I changed all GC settings to 1m time in the hope this would help. raft.db decreased to 13 MB (but snapshots/ still large) and it was still Not ready to serve consistent reads.

I ran nomad job stop -purge on all jobs I had changed from 2000 command lines to single ones with count, and recreated them. This took 1 minute.

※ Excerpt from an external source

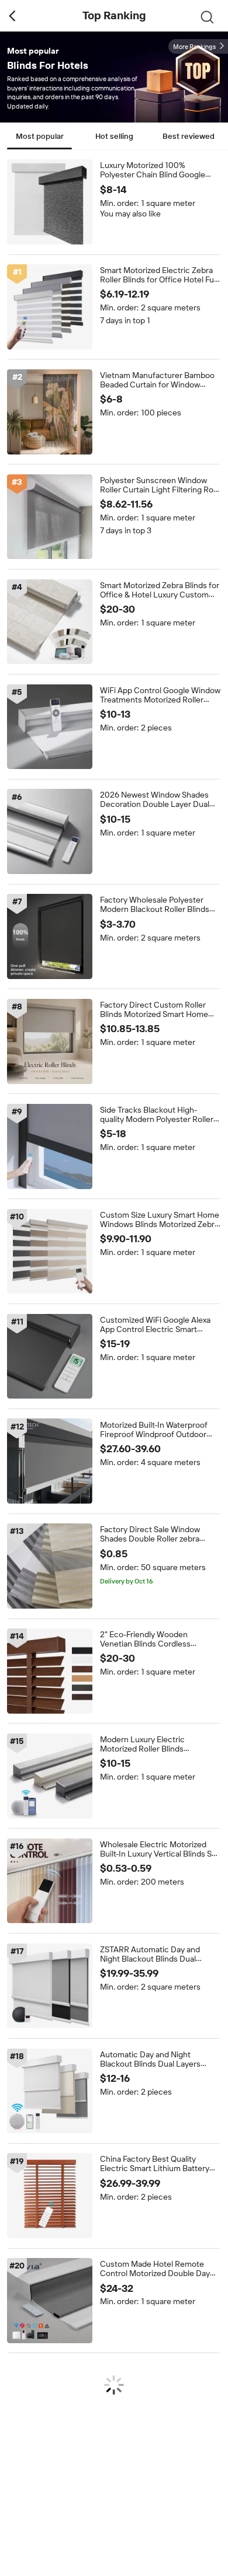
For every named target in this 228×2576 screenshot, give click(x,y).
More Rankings (194, 47)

It did remove the old entries from the GUI.

After that, I had 3 GB snapshots/.

I ran systemctl stop nomad && rm -r /var/lib/nomad/server/raft/ && systemctl start nomad sequentially across all servers; I observed that they fetched the snapshots/ from the other servers on restart.

At that point I noted:

The raft.db is now 30 MB, snapshots/ is 3.5 GB, and Nomad RES RAM usage is ~1 GB and low CPU after full startup (good).

But during Nomad restarts (systemctl restart nomad), the Nomad agent is still 100-400% CPU and consumes 13 G of RAM, and this takes ~20 minutes wall time, 35 minutes CPU time (bad).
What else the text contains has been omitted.